The Armenian Revolutionary Federation (Dashnaktsutyun) insisted on Friday that a parliament deputy representing the pro-government party was misunderstood by media when he objected to the introduction of a legal framework for whistleblowing in Armenia.
The lawmaker, Andranik Karapetian, said Armenians must not be encouraged to report corruption among their superiors or colleagues to law-enforcement authorities during this week’s parliament debates on this and other anti-corruption bills drafted by the government.
“The institution of whistleblowers does not befit us, Armenians,” Karapetian said. He said the practice would run counter to “Armenianness” and spread mistrust between co-workers in the country.

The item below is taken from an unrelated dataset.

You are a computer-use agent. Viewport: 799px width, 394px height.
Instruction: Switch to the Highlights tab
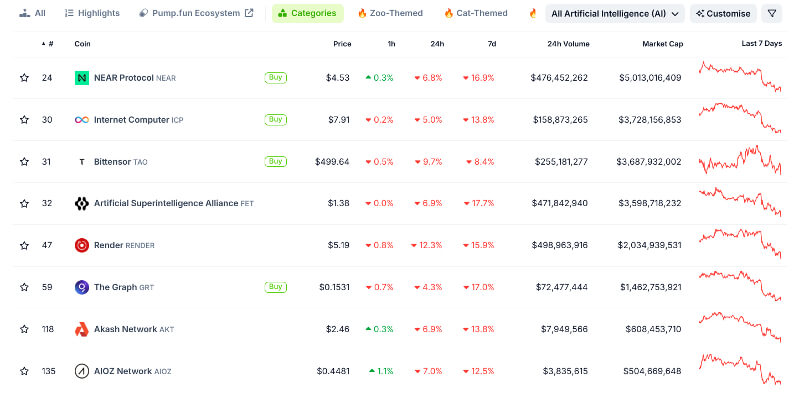pyautogui.click(x=92, y=13)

The remarks prompted criticism and ridicule from Armenian media outlets as well as social media users. Commentators also wondered whether they reflect Dashnaktsutyun’s position.

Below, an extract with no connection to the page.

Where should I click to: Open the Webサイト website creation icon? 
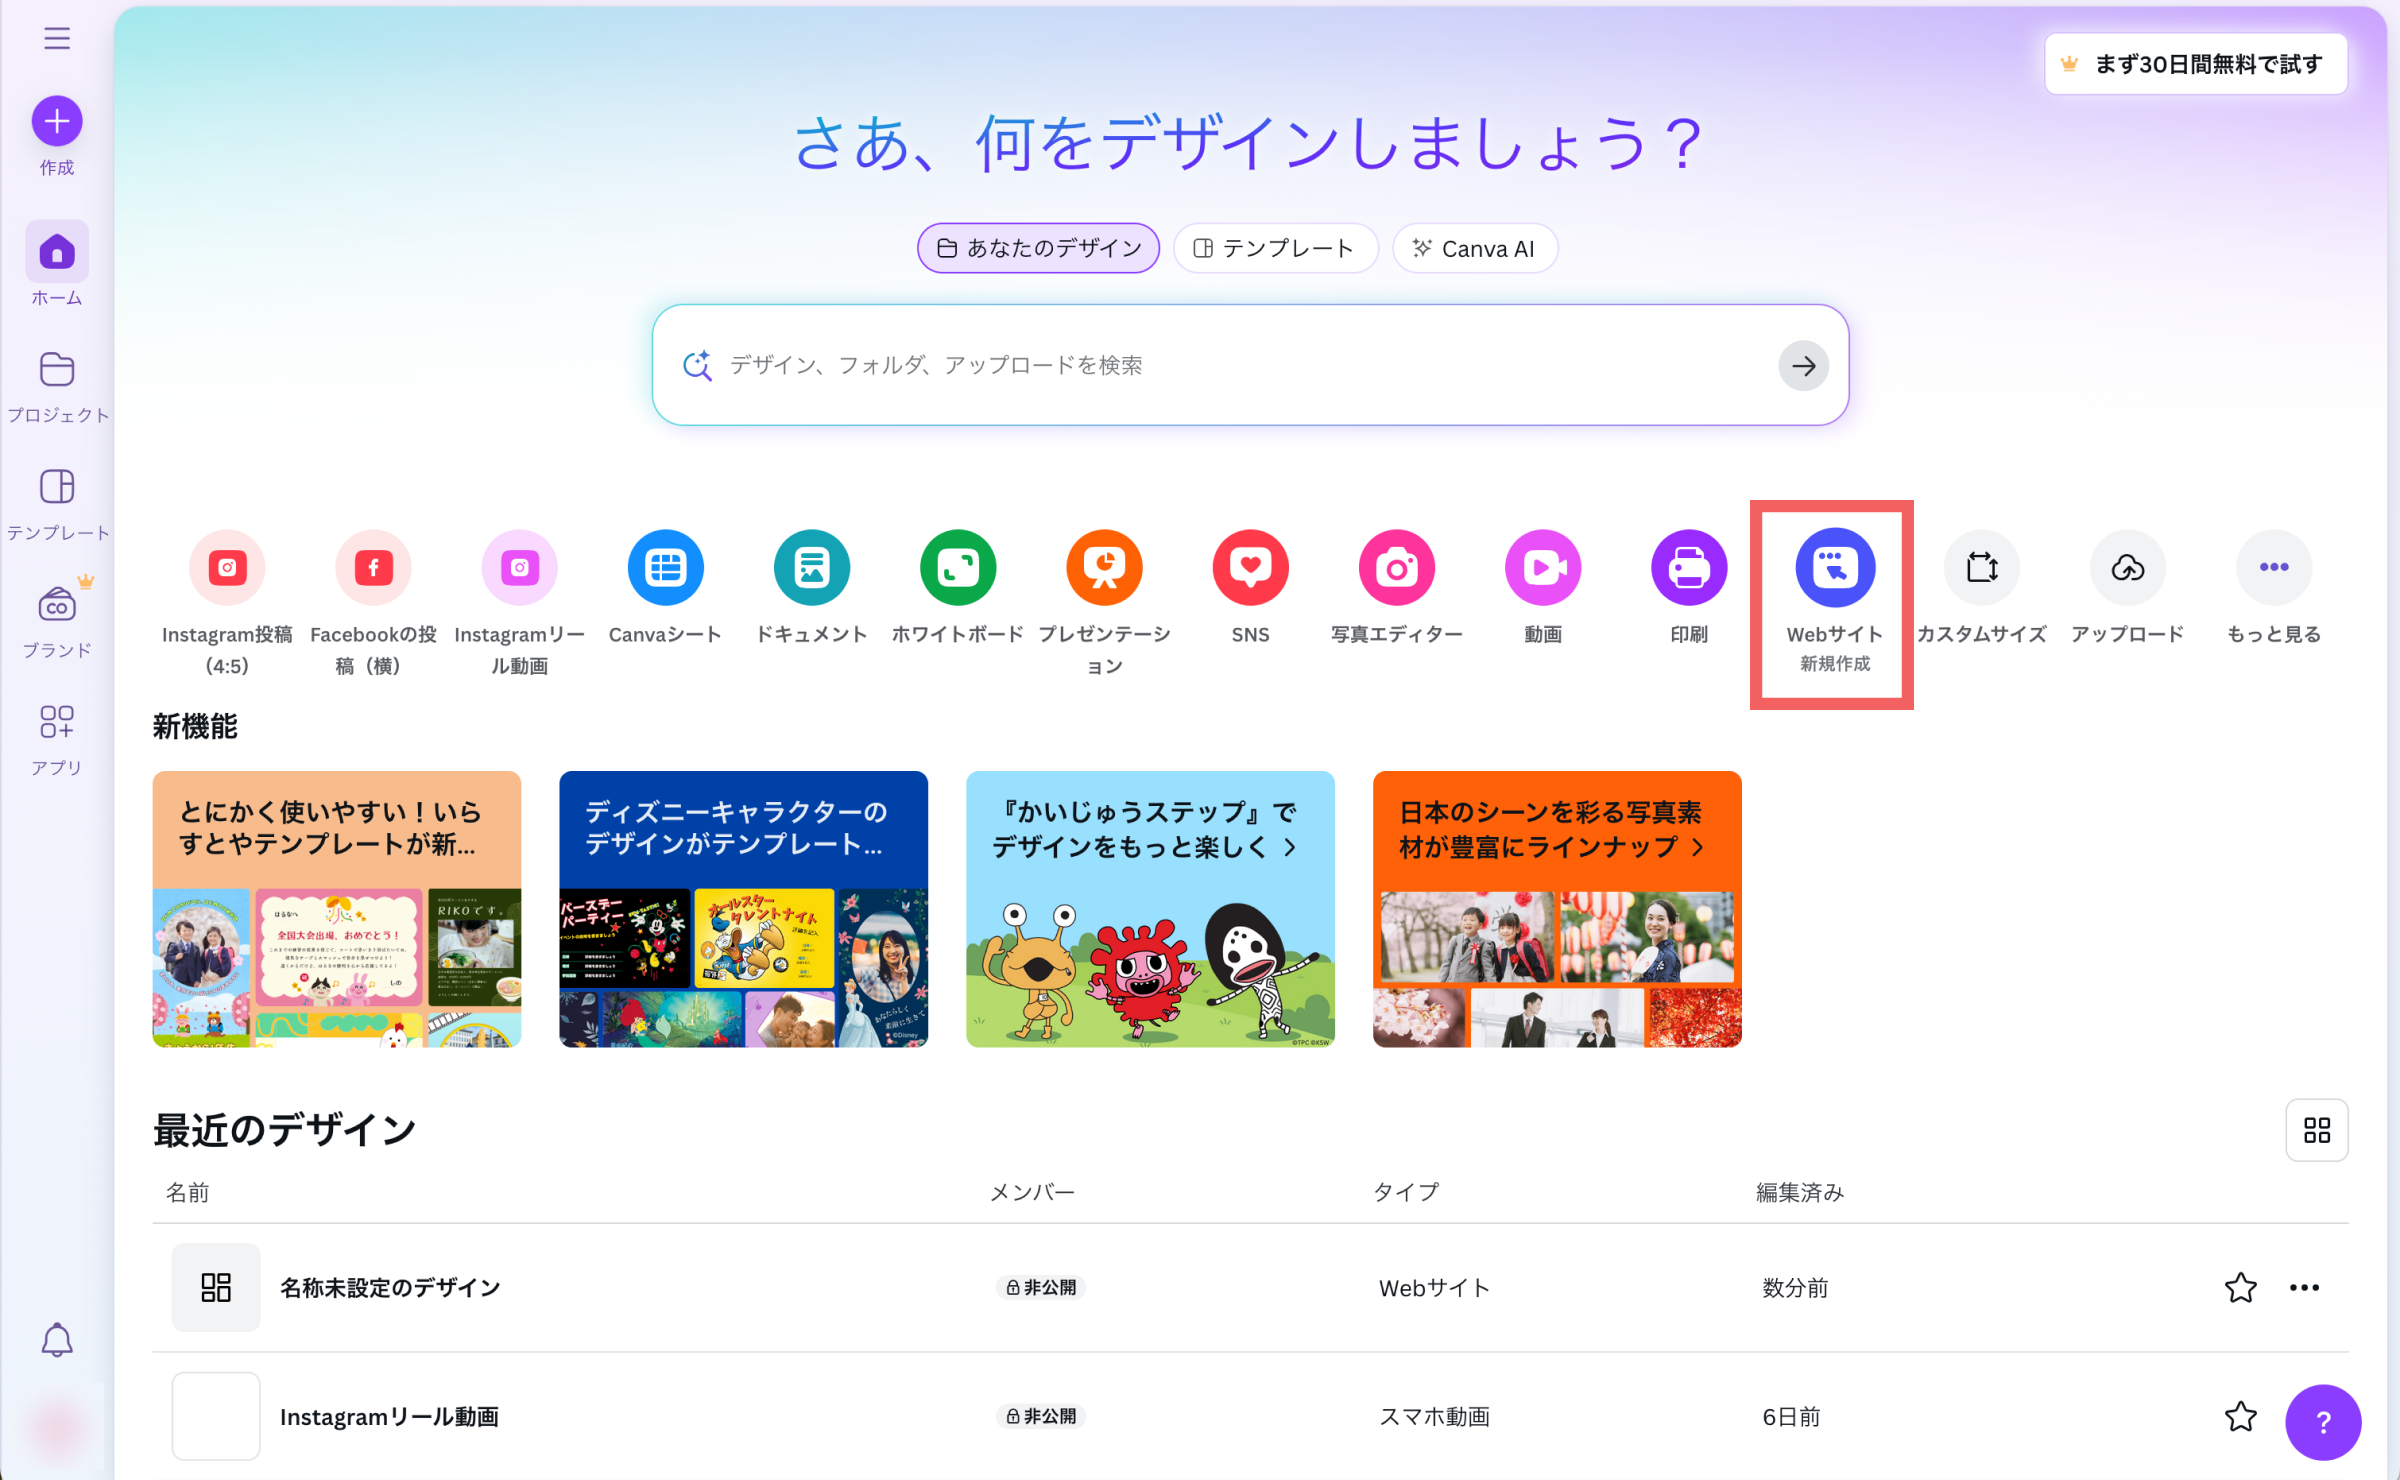pyautogui.click(x=1834, y=567)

Armen Rustamian, Dashnaktsutyun’s parliamentary leader, claimed that Karapetian merely warned against reviving the Soviet-era practice of false denunciations by citizens which was particularly widespread during Josef Stalin’s long rule. “There is such concern because [whistleblowing] will be introduced for the first time,” he said.
“It’s just that [Karapetian] used vocabulary that has been the main theme of the last two days,” Rustamian told RFE/RL’s Armenian service (Azatutyun.am). He argued that Dashnaktsutyun’s parliamentary faction voted for this and other anti-corruption measures passed by the National Assembly this week.
The new mechanism officially called a “system of whistleblowing” will enable citizens to report corruption cases known to them. They will be able to anonymously file such reports through a special website.
Dashnaktsutyun holds 7 seats in the 105-member parliament and is represented in the government by three ministers.